→ RECORDED DATA:
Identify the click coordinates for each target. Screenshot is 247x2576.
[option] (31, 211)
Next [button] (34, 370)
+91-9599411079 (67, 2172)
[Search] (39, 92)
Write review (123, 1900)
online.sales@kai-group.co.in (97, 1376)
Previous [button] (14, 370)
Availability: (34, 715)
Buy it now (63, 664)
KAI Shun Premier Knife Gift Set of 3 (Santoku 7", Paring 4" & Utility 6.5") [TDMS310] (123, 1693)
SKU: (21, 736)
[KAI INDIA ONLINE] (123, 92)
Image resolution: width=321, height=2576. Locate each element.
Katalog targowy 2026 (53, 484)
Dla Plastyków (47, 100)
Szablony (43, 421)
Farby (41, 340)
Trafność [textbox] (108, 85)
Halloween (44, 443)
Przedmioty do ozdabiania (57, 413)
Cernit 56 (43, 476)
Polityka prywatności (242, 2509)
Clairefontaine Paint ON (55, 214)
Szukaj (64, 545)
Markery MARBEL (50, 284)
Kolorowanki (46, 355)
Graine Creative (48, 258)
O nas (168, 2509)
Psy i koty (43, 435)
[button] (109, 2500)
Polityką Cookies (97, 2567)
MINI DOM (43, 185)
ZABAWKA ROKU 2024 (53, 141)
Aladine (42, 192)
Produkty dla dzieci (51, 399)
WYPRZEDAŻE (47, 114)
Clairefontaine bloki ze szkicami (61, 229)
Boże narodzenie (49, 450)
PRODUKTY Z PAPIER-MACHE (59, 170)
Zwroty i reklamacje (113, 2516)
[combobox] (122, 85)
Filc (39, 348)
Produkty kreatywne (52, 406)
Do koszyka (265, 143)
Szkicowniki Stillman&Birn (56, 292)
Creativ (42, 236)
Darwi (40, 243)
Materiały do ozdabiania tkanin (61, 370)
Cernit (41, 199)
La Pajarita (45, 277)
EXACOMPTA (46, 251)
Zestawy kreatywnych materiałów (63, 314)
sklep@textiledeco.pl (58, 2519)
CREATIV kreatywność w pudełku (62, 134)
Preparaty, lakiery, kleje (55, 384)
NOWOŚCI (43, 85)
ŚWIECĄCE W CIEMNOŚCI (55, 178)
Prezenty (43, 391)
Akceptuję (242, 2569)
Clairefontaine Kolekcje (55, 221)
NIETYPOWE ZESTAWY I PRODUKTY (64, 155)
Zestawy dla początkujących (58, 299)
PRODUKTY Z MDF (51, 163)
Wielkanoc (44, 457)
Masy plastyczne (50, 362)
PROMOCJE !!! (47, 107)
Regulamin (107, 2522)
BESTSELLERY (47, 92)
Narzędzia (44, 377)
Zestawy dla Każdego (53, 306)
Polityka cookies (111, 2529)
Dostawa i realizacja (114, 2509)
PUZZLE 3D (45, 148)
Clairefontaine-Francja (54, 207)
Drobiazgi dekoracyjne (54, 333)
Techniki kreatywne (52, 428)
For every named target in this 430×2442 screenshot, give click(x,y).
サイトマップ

→ EXERCISE DIRECTIONS:
Take the listing above from its first line through the line containing "Markery MARBEL (50, 284)", and transcribe that stretch exactly, with no other lines.

→ THE ANSWER:
Identify the click coordinates for each target. Screenshot is 247x2576.
[option] (31, 211)
Next [button] (34, 370)
+91-9599411079 (67, 2172)
[Search] (39, 92)
Write review (123, 1900)
online.sales@kai-group.co.in (97, 1376)
Previous [button] (14, 370)
Availability: (34, 715)
Buy it now (63, 664)
KAI Shun Premier Knife Gift Set of 3 (Santoku 7", Paring 4" & Utility 6.5") [TDMS310] (123, 1693)
SKU: (21, 736)
[KAI INDIA ONLINE] (123, 92)
Image resolution: width=321, height=2576. Locate each element.
Katalog targowy 2026 (53, 484)
Dla Plastyków (47, 100)
Szablony (43, 421)
Farby (41, 340)
Trafność [textbox] (108, 85)
Halloween (44, 443)
Przedmioty do ozdabiania (57, 413)
Cernit 56 (43, 476)
Polityka prywatności (242, 2509)
Clairefontaine Paint ON (55, 214)
Szukaj (64, 545)
Markery MARBEL (50, 284)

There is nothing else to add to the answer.